Data to use START
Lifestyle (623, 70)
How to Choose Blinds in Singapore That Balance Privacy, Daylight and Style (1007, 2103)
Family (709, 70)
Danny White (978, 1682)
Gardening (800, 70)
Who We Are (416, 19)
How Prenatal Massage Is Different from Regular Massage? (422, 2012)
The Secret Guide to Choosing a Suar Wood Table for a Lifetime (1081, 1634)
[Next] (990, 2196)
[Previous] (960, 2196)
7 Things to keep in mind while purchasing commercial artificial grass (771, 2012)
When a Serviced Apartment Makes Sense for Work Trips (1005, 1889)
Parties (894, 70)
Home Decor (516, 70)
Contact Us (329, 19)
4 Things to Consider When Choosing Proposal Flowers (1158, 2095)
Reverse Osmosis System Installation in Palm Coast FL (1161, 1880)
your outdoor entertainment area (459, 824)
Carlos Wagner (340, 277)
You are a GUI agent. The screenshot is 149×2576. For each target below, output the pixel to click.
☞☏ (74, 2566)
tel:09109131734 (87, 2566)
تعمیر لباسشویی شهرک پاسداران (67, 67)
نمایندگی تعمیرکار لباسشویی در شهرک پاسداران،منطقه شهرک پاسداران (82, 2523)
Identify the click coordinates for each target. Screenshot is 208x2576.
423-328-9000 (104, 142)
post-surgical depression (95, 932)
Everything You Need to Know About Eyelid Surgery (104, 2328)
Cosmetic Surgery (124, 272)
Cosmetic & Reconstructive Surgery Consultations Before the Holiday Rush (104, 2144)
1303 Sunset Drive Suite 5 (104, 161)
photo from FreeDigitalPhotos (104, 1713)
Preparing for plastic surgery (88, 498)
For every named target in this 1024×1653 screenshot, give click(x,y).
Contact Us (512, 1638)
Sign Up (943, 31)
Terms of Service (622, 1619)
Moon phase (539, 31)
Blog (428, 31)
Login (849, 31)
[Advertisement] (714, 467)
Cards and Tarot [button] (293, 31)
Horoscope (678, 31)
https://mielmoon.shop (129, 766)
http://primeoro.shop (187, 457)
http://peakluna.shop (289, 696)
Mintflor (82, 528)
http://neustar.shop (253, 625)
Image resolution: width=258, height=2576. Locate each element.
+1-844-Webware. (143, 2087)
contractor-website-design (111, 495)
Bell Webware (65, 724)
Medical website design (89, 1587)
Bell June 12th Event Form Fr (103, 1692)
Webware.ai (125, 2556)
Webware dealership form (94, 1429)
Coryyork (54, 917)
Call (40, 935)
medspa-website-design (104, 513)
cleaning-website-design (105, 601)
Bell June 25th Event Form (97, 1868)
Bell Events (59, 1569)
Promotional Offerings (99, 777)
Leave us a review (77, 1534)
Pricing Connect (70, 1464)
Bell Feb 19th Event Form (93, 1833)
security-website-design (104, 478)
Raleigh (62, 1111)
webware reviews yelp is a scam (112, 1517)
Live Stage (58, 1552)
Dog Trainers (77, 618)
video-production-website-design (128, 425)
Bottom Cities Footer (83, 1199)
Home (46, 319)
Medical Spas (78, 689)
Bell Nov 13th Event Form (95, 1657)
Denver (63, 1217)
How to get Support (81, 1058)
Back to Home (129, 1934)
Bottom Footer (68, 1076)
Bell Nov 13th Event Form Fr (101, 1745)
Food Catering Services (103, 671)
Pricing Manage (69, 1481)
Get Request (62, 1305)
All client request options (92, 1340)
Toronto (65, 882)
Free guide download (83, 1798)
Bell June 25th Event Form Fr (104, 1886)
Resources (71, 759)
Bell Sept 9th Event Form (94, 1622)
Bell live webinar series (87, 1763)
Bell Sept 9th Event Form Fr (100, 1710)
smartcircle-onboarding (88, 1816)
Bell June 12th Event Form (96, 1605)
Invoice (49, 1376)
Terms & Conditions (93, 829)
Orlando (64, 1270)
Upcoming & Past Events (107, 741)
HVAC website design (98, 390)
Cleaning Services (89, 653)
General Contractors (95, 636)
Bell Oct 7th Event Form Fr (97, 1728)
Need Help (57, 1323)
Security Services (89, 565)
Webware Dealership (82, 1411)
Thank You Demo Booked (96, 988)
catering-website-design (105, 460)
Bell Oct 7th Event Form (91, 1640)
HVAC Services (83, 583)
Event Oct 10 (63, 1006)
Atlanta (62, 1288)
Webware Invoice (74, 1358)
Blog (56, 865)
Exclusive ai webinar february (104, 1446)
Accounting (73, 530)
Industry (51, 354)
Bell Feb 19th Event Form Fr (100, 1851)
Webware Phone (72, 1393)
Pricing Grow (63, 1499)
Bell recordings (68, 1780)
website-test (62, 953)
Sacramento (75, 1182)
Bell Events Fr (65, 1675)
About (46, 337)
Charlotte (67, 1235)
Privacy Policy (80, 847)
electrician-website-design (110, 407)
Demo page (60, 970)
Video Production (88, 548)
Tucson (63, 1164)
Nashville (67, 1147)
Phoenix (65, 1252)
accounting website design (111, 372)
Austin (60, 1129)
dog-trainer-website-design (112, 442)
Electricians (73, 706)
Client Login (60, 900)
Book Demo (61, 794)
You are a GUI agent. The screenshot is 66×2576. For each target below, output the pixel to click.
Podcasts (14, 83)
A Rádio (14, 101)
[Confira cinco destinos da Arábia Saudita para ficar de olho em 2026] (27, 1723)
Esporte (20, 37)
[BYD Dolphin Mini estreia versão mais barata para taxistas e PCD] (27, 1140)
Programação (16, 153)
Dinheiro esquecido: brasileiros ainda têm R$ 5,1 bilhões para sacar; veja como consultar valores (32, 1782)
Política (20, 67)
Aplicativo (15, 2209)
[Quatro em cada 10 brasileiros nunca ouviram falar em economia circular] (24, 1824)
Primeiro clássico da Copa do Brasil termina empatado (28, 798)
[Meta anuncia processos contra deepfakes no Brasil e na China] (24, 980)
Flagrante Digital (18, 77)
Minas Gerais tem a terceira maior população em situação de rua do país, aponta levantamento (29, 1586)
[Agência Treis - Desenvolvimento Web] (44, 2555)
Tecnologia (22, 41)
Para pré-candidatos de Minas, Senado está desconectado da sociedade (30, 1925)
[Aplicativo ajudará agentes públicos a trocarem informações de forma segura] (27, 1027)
Data to use END
Prompt: Search the entries for the word "webinar", then list each line that holds it.

Response to the task:
Bell live webinar series (87, 1763)
Exclusive ai webinar february (104, 1446)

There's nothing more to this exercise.